In 2010 Cypress Hill released Rise Up, their eighth studio album. Demrick was featured on the single "It Ain't Nothin" and went on tour with Cypress, performing at festivals like Rock Am Ring and Rockin Rio. At the end of the year Demrick teamed up with DJ Fingaz for another mixtape, De Is for Demrick.

===2011-present: Urban Ammo, #HeadsUP, All The Wrong Things & Serial Killers===
In 2011, Xzibit and Demrick released two digital singles, "Man on the Moon" and "What It Is". Videos were shot by director Matt Alonzo and led to rotation on MTV. In mid-2011, Demrick released an EP, Neva Look Back, produced by Scoop DeVille.

Demrick released his fourth mixtape, #Heads Up, in 2011. It included the singles "Money & Weed" and "Burn Out" (produced by Jim Jonsin).
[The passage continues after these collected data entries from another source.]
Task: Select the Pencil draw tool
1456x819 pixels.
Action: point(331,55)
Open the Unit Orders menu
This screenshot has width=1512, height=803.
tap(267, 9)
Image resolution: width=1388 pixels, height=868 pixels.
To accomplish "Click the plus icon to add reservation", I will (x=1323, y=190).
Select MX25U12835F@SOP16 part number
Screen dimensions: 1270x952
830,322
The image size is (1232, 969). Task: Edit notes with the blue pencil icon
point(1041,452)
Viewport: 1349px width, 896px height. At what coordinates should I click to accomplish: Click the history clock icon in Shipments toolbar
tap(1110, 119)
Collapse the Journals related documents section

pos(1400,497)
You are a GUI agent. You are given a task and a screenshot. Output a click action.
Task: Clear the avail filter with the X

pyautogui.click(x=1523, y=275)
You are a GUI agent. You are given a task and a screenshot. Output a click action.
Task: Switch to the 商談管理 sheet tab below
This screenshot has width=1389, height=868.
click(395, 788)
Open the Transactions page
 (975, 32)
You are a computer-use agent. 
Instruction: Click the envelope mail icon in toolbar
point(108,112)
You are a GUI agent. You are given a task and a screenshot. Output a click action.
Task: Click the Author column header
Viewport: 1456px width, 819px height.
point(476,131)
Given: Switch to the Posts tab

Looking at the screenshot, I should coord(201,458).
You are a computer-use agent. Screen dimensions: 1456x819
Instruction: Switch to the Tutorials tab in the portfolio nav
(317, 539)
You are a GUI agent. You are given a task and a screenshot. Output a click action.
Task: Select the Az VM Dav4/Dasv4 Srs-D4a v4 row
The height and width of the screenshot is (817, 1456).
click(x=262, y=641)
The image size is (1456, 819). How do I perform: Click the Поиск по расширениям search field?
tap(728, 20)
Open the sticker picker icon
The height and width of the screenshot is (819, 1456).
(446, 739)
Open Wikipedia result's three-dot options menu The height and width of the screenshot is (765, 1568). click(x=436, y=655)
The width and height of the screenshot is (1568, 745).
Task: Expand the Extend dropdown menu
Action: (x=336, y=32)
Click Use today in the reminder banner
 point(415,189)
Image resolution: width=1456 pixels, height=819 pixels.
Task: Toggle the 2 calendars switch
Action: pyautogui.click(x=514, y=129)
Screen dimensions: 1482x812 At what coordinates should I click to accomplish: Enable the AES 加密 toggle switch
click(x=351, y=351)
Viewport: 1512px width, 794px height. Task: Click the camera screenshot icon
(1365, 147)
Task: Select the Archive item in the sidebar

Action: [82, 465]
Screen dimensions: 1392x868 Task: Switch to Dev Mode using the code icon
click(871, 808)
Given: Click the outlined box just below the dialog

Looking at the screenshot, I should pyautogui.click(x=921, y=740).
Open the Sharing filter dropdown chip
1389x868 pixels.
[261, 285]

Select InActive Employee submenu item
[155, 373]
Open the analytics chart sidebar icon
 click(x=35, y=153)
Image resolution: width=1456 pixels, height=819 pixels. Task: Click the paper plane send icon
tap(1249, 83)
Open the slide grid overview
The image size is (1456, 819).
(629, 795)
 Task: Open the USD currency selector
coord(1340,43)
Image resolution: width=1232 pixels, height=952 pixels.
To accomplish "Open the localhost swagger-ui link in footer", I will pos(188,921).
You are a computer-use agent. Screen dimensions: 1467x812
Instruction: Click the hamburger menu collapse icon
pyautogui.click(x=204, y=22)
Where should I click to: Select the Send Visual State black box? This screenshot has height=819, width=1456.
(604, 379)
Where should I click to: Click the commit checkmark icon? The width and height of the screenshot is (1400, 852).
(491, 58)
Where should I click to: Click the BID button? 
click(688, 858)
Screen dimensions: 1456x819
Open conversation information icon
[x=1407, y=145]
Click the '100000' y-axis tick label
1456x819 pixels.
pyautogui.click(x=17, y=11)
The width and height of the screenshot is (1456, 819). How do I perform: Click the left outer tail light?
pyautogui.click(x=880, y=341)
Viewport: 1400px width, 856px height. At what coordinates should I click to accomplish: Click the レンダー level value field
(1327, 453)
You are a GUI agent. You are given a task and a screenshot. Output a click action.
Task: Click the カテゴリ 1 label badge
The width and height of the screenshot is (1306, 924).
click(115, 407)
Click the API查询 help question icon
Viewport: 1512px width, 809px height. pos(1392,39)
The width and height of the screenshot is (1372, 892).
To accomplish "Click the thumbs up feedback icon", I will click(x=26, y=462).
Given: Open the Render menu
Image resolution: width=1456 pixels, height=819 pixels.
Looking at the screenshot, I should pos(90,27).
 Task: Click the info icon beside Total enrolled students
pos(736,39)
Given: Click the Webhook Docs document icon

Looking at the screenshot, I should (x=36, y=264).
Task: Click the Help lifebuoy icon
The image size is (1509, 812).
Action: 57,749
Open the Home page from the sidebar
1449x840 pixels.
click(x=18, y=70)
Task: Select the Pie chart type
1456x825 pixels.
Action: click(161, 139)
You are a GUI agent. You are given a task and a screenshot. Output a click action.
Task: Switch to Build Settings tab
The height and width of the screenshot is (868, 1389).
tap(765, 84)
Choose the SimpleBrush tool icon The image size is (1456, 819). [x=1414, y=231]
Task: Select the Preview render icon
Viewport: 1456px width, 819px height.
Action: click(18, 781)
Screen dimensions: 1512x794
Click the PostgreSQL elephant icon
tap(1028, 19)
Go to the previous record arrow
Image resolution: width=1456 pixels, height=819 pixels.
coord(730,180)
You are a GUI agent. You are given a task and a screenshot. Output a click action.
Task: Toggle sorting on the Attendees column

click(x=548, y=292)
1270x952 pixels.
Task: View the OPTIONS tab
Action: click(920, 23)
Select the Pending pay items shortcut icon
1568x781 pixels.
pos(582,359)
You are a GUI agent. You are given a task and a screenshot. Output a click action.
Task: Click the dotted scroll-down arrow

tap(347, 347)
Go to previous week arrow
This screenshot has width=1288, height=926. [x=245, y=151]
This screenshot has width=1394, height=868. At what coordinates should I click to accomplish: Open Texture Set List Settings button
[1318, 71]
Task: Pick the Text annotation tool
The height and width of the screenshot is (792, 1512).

In October 2013 Demrick released an album with the hip hop group Serial Killers, alongside Xzibit and B-Real.

==Discography==

===Albums===
- Losing Focus (with Cali Cleve) (2015)
- Collect Call (2016)
- Came a Long Way (2018)
- No Wasting Time (2019)
- The Plot (2020)
- Payday (2021)

===Collaborative albums===
- Stoney Point (with DJ Hoppa and Cali Cleve) (2015)
- Loud Pack: Extracts (with Scoop Deville) (2015)
- One Week Notice (with Dizzy Wright, Audio Push, Jarren Benton, Emilio Rojas, Reezy, DJ Hoppa, and Kato) (2018)
- Stoney Point 2 (with DJ Hoppa) (2018)
- Stoney Point 3 (with DJ Hoppa) (2021)

===Mixtapes===
- "tangledthoughts/" (Tangled Thoughts - T.H.O. (Tha Free Mixtape))
- Audio Hustlaz, Vol. 1" (Presented by DJ Skee)
- "Homeland Security" (with Cashis) (2008)
- "De Is for Demrick" (with DJ Fingaz, produced by 21 the Producer)
- " Neva LOOK Back" (Produced entirely by Scoop DeVille)
- "#HeadsUP" (Features by Brevi and Xzibit)
- "All The Wrong Things" (produced by The Makerz)(2012)
- All the Wrong Things 2 (2013)
- Serial Killers, Vol. 1 (with Xzibit & B-Real as Serial Killers) (2013)
- WingsUP - EP (2013)
- The Murder Show (with Xzibit & B-Real as Serial Killers) (2015)
- Blaze With Us (with Dizzy Wright) (2016)
- Day of the Dead (with Xzibit & B-Real as Serial Killers) (2018)
- Blaze With Us 2 (with Dizzy Wright) (2020)
- Summer of Sam (with Xzibit & B-Real as Serial Killers) (2020)
- Championship Rounds - EP (with Mike & Keys) (2021)
- First & Jefferson EP (with Jake One) (2025)

===Featured singles===
- "It Ain't Nothin'" (with Cypress Hill)
- "Blaze of Glory"
- "Man on the Moon" (with Xzibit)
- "What It Is" (with Xzibit)

===Guest appearances===

Year: Song; Artist(s); Album
2009: "Don't You Dare Laugh"; B-Real, Xzibit; Smoke N Mirrors
"6 Minutes": B-Real, Tekneek
"10 Steps Behind"
"Dr. Hyphenstein": B-Real, Snoop Dogg, Trace Midas
"Figure It Out": Soul Assassins; Soul Assassins: Intermission (Presented by DJ Muggs)
2010: "It Ain't Nothin'" (Writers credits); Cypress Hill; Rise Up (Via Capitol Records)
2011: "What It Is"; Xzibit; Urban Ammo 2 Xtreme Music/Sony Singles
2011: "Man on the Moon"
2012: "Medicated"; Cypress Hill, Rusko; Cypress X Rusko
2012: "Movies"; Xzibit, The Game, Crooked I, Slim The Mobster; Napalm
"Killer's Remorse": Xzibit, B-Real, Bishop Lamont
"Crazy": Xzibit, B-Real, Jelly Roll
2013: "The Pain"; Cashis, Sara Shine; The County Hound 2
2014-2015-2016: "Xanax and Patron"; B-Real, Berner; Prohibition
"Why Not": Cashis, Kurupt, Freeway; Euthansia
"Leave No Witness": DJ Hoppa, SwizZz; Hoppa & Friends
"Break It Down": DJ Hoppa
"Marijuana": B-Real, B-Legit, Berner; Prohibition, Pt. 3
"Mental": Madchild; Silver Tongue Devil
"Triple Threat": Madchild, Slaine
"Slayer": Madchild
2017: "Make Moves Wit Me"; Dizzy Wright; The Golden Age 2
"Sativa": Chris Webby, B-Real, Zacari; Webster's Laboratory II
"Gold and Silver Circles": Dizzy Wright, Audio Push; State of Mind 2
"The One": Jarren Benton; The Mink Coat Killa
2018: "Brothers"; Sammy Adams; Nice Manor Volume 2
2019: "More And More"; Dizzy Wright; Nobody Care's, Work Harder
2020: "New Year, New Me"; Ramaj Eroc; —N/a

==In popular culture==
In December 2023, Demrick's single, "Lights", was broadcast from radio stations in Fortnite during the video game's first season of its fifth chapter.